» EXERCISE TASK
Rework the entries below into a numbered list, dropping any blank lines.

» Rows of pointing data
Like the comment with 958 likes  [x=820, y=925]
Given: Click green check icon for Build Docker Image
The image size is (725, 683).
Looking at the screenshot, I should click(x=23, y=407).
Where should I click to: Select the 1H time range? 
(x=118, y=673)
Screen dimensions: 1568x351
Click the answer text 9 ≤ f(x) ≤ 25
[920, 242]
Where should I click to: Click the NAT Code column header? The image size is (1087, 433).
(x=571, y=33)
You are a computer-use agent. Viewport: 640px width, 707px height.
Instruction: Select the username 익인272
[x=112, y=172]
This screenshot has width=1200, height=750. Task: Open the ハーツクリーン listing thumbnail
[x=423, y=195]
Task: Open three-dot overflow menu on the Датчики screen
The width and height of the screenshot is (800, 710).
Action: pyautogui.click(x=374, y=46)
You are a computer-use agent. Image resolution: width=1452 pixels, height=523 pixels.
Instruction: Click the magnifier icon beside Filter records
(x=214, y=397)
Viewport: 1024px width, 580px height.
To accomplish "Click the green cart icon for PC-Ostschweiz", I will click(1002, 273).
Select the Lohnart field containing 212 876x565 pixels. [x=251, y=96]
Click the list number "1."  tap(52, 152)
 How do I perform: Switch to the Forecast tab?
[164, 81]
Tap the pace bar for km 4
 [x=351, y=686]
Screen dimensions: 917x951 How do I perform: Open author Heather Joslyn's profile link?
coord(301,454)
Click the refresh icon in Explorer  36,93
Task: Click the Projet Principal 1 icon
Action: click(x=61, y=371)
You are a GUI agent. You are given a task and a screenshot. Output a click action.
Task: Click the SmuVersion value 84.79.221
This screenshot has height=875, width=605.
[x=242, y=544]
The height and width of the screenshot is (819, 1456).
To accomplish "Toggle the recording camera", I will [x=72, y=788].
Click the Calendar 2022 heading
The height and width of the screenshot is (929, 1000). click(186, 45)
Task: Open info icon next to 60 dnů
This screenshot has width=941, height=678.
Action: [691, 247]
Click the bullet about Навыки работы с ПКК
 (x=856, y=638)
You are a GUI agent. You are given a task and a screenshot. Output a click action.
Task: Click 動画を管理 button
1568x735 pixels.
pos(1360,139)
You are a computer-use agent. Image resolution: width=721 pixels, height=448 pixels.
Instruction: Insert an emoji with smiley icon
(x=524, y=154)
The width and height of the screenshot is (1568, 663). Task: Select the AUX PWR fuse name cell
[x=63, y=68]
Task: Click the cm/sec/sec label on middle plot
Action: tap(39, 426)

» SOLUTION
1. Like the comment with 958 likes  [x=820, y=925]
2. Given: Click green check icon for Build Docker Image
3. The image size is (725, 683).
4. Looking at the screenshot, I should click(x=23, y=407).
5. Where should I click to: Select the 1H time range? 
6. (x=118, y=673)
7. Screen dimensions: 1568x351
8. Click the answer text 9 ≤ f(x) ≤ 25
9. [920, 242]
10. Where should I click to: Click the NAT Code column header? The image size is (1087, 433).
11. (x=571, y=33)
12. You are a computer-use agent. Viewport: 640px width, 707px height.
13. Instruction: Select the username 익인272
14. [x=112, y=172]
15. This screenshot has width=1200, height=750. Task: Open the ハーツクリーン listing thumbnail
16. [x=423, y=195]
17. Task: Open three-dot overflow menu on the Датчики screen
18. The width and height of the screenshot is (800, 710).
19. Action: pyautogui.click(x=374, y=46)
20. You are a computer-use agent. Image resolution: width=1452 pixels, height=523 pixels.
21. Instruction: Click the magnifier icon beside Filter records
22. (x=214, y=397)
23. Viewport: 1024px width, 580px height.
24. To accomplish "Click the green cart icon for PC-Ostschweiz", I will click(1002, 273).
25. Select the Lohnart field containing 212 876x565 pixels. [x=251, y=96]
26. Click the list number "1."  tap(52, 152)
27.  How do I perform: Switch to the Forecast tab?
28. [164, 81]
29. Tap the pace bar for km 4
30.  [x=351, y=686]
31. Screen dimensions: 917x951 How do I perform: Open author Heather Joslyn's profile link?
32. coord(301,454)
33. Click the refresh icon in Explorer  36,93
34. Task: Click the Projet Principal 1 icon
35. Action: click(x=61, y=371)
36. You are a GUI agent. You are given a task and a screenshot. Output a click action.
37. Task: Click the SmuVersion value 84.79.221
38. This screenshot has height=875, width=605.
39. [x=242, y=544]
40. The height and width of the screenshot is (819, 1456).
41. To accomplish "Toggle the recording camera", I will [x=72, y=788].
42. Click the Calendar 2022 heading
43. The height and width of the screenshot is (929, 1000). click(186, 45)
44. Task: Open info icon next to 60 dnů
45. This screenshot has width=941, height=678.
46. Action: [691, 247]
47. Click the bullet about Навыки работы с ПКК
48.  (x=856, y=638)
49. You are a GUI agent. You are given a task and a screenshot. Output a click action.
50. Task: Click 動画を管理 button
51. 1568x735 pixels.
52. pos(1360,139)
53. You are a computer-use agent. Image resolution: width=721 pixels, height=448 pixels.
54. Instruction: Insert an emoji with smiley icon
55. (x=524, y=154)
56. The width and height of the screenshot is (1568, 663). Task: Select the AUX PWR fuse name cell
57. [x=63, y=68]
58. Task: Click the cm/sec/sec label on middle plot
59. Action: tap(39, 426)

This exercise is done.